● Problem statement: When you reach the line containing "The height and width of the screenshot is (233, 166)." in the data below, reproduce it and every line that follows, exactly and without additions.

Saved data entries:

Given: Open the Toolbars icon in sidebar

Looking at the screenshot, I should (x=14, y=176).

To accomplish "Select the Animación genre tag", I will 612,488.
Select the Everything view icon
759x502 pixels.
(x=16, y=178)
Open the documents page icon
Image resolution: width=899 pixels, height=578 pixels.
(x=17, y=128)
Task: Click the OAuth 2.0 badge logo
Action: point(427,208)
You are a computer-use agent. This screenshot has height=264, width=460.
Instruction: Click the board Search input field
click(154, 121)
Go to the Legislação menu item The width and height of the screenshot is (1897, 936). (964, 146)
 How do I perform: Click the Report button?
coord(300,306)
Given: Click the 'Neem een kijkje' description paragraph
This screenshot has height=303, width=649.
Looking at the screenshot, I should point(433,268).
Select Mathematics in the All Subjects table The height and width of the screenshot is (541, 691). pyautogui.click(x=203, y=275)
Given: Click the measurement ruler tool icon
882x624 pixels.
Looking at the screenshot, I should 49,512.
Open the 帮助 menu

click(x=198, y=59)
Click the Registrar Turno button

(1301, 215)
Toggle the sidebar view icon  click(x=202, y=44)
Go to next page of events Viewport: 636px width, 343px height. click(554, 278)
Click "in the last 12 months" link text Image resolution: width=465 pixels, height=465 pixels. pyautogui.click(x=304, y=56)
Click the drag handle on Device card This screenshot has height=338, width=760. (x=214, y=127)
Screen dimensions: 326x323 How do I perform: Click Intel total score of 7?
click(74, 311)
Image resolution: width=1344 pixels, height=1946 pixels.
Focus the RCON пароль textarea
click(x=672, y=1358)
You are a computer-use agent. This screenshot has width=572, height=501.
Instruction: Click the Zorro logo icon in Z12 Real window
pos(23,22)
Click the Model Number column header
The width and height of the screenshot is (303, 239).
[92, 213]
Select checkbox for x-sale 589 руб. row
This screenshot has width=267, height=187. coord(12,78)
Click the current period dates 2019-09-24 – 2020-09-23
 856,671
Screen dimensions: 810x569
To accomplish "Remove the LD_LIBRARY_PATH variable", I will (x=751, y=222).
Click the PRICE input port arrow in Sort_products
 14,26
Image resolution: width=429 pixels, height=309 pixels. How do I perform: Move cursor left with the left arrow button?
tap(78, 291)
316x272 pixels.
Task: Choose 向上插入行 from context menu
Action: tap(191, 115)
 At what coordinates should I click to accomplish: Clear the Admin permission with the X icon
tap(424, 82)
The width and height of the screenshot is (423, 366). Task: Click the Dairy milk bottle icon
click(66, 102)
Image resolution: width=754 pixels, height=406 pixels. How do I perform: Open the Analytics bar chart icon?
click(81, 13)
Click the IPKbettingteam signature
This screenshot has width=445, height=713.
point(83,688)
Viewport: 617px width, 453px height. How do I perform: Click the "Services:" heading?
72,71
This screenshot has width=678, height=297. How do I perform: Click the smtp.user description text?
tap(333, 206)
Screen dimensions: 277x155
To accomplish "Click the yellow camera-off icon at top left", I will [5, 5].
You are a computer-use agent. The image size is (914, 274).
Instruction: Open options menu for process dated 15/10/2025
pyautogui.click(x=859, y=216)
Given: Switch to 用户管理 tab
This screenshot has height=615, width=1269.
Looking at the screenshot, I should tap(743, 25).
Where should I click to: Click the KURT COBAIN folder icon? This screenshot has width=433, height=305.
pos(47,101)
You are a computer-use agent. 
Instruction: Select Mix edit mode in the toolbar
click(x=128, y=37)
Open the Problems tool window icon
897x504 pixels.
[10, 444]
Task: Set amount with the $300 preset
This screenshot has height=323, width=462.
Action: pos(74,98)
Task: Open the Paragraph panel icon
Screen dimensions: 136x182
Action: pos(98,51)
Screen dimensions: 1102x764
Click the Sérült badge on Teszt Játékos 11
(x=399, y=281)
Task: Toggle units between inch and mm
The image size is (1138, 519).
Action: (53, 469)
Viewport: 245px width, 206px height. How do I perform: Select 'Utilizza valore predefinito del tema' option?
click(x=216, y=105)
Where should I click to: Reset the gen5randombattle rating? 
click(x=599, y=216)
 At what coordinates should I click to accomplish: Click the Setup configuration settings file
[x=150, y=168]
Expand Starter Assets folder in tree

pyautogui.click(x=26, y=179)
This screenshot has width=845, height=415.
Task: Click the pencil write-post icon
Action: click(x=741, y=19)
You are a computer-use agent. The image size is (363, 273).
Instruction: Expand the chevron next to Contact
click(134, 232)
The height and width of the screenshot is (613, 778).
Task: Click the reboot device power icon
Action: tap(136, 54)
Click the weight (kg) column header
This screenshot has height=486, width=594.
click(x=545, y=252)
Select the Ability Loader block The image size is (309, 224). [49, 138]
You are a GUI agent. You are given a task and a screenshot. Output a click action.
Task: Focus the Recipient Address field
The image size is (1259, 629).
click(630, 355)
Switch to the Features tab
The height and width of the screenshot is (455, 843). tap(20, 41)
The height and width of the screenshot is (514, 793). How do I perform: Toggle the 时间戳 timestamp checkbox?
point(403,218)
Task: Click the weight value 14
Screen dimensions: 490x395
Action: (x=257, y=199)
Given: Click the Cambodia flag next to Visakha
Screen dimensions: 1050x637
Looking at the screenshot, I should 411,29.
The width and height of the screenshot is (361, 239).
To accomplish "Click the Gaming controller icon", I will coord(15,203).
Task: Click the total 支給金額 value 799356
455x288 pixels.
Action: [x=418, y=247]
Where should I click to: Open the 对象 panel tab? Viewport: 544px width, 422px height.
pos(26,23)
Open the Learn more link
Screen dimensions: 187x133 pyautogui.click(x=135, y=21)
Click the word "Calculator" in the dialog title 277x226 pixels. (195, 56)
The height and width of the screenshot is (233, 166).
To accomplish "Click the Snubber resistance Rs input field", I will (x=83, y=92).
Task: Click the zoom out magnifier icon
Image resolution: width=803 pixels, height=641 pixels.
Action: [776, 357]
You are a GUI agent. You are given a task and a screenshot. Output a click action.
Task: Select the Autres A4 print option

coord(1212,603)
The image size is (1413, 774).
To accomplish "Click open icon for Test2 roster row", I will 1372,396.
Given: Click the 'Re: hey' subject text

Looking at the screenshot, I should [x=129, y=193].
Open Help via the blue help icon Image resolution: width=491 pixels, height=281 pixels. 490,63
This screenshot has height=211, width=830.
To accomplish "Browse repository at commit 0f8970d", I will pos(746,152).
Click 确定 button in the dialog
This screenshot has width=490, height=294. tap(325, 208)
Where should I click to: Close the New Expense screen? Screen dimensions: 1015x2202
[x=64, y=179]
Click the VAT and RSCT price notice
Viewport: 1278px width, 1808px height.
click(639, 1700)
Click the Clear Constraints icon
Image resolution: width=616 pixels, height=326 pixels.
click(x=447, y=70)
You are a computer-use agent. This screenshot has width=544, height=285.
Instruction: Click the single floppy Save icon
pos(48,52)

● Output for this task:
The height and width of the screenshot is (233, 166).
To accomplish "Click the Snubber resistance Rs input field", I will (x=83, y=92).
Task: Click the zoom out magnifier icon
Image resolution: width=803 pixels, height=641 pixels.
Action: [776, 357]
You are a GUI agent. You are given a task and a screenshot. Output a click action.
Task: Select the Autres A4 print option

coord(1212,603)
The image size is (1413, 774).
To accomplish "Click open icon for Test2 roster row", I will 1372,396.
Given: Click the 'Re: hey' subject text

Looking at the screenshot, I should [x=129, y=193].
Open Help via the blue help icon Image resolution: width=491 pixels, height=281 pixels. 490,63
This screenshot has height=211, width=830.
To accomplish "Browse repository at commit 0f8970d", I will pos(746,152).
Click 确定 button in the dialog
This screenshot has width=490, height=294. tap(325, 208)
Where should I click to: Close the New Expense screen? Screen dimensions: 1015x2202
[x=64, y=179]
Click the VAT and RSCT price notice
Viewport: 1278px width, 1808px height.
click(639, 1700)
Click the Clear Constraints icon
Image resolution: width=616 pixels, height=326 pixels.
click(x=447, y=70)
You are a computer-use agent. This screenshot has width=544, height=285.
Instruction: Click the single floppy Save icon
pos(48,52)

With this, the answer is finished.